Your objective:
Produce an exact copy of all the data below, dropping every image.

--- Input ---

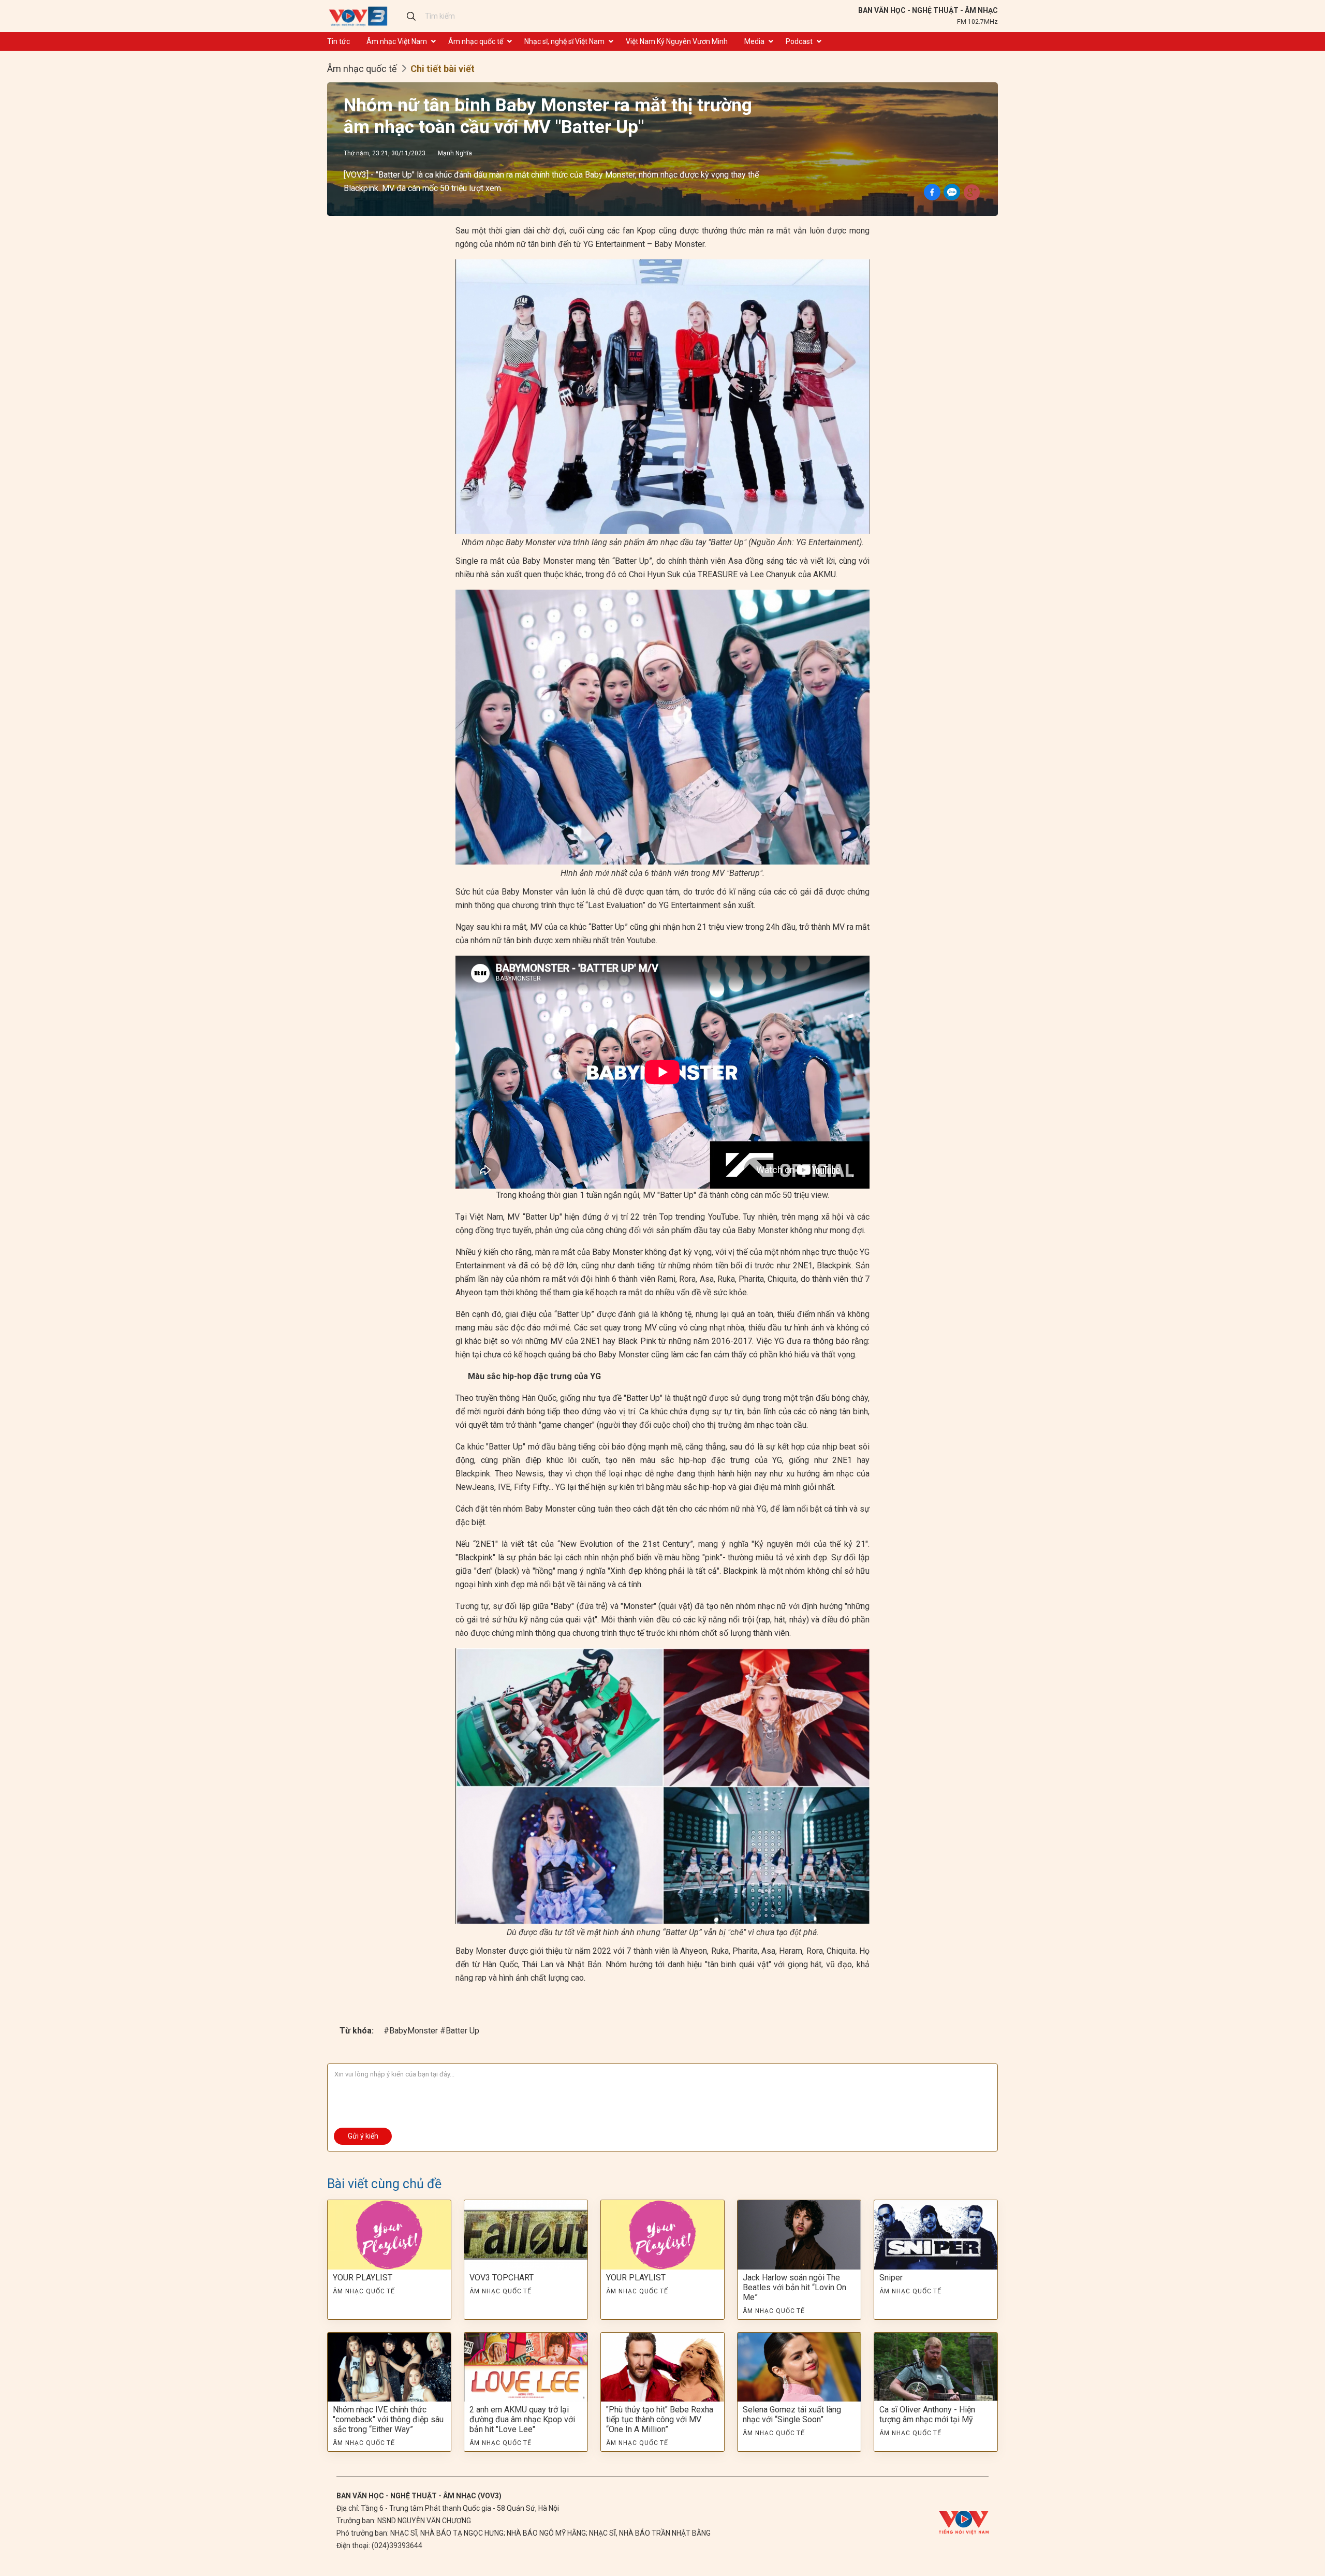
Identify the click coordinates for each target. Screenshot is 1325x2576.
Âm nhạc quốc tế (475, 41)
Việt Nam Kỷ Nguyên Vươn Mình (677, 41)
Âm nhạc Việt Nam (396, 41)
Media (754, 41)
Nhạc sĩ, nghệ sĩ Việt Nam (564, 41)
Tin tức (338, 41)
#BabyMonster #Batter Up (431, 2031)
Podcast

---

Task result:
Identify the click coordinates for each target. Screenshot is 1325x2576.
Âm nhạc quốc tế (475, 41)
Việt Nam Kỷ Nguyên Vươn Mình (677, 41)
Âm nhạc Việt Nam (396, 41)
Media (754, 41)
Nhạc sĩ, nghệ sĩ Việt Nam (564, 41)
Tin tức (338, 41)
#BabyMonster #Batter Up (431, 2031)
Podcast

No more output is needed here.